- Exercise: Across the whole listing, filter for the string "menu" and copy every line that has it.

——

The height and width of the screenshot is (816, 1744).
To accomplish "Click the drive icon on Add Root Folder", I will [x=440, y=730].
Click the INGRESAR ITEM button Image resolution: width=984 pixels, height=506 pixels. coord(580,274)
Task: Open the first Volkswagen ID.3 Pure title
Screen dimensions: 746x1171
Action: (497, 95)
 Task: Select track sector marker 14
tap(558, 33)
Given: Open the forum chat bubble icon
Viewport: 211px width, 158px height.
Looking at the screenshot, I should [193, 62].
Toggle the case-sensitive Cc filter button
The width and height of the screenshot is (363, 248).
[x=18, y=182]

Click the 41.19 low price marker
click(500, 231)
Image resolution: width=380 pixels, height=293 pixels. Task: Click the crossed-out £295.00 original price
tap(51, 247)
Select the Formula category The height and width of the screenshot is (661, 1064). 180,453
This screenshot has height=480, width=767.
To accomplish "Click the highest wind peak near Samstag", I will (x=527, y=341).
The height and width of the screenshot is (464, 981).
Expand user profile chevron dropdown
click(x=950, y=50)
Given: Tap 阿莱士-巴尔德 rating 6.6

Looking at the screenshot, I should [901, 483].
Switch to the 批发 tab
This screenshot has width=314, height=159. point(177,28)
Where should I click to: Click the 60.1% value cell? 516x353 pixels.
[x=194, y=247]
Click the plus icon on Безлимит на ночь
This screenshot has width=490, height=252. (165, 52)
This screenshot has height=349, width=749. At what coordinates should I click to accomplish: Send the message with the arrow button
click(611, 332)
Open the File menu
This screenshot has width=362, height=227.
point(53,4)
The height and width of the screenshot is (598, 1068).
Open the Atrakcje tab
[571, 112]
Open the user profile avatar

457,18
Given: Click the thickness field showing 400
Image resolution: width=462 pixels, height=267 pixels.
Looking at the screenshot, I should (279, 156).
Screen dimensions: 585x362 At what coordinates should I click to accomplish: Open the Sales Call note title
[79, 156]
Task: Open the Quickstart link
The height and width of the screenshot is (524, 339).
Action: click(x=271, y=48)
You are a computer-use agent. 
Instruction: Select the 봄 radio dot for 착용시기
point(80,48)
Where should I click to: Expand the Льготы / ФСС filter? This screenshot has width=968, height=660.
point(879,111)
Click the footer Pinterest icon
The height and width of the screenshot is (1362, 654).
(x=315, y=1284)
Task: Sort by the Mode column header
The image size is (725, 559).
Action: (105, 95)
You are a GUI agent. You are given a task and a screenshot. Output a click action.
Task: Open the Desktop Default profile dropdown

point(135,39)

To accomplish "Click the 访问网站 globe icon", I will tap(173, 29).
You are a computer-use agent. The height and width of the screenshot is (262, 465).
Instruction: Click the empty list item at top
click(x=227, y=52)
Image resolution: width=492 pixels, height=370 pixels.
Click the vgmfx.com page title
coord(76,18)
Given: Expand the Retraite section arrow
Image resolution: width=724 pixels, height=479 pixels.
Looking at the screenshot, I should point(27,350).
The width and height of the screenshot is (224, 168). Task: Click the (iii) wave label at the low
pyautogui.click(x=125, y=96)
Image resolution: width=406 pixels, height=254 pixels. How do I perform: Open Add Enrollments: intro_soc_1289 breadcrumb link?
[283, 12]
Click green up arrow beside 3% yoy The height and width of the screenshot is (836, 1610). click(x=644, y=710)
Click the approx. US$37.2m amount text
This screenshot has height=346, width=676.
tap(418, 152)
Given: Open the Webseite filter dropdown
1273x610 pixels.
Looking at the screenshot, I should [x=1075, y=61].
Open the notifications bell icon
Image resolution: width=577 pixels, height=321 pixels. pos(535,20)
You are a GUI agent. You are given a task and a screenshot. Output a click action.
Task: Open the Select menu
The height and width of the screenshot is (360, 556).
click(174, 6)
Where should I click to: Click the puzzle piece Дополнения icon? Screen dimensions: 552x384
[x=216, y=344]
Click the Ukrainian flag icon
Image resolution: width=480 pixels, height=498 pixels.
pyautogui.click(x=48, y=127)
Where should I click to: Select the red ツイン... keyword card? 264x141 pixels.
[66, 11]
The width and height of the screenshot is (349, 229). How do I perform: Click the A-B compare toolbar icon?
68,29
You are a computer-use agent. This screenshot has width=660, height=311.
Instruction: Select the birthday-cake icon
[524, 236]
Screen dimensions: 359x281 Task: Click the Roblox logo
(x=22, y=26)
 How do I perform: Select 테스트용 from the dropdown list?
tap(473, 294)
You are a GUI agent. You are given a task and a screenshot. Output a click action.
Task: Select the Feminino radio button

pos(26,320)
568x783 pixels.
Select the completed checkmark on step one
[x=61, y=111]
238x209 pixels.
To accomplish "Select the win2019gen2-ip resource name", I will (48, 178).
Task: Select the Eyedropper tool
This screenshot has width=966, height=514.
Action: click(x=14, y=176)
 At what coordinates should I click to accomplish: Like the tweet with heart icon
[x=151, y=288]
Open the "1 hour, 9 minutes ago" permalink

——

- Solution for this exercise:
Open the File menu
Task: Open the Select menu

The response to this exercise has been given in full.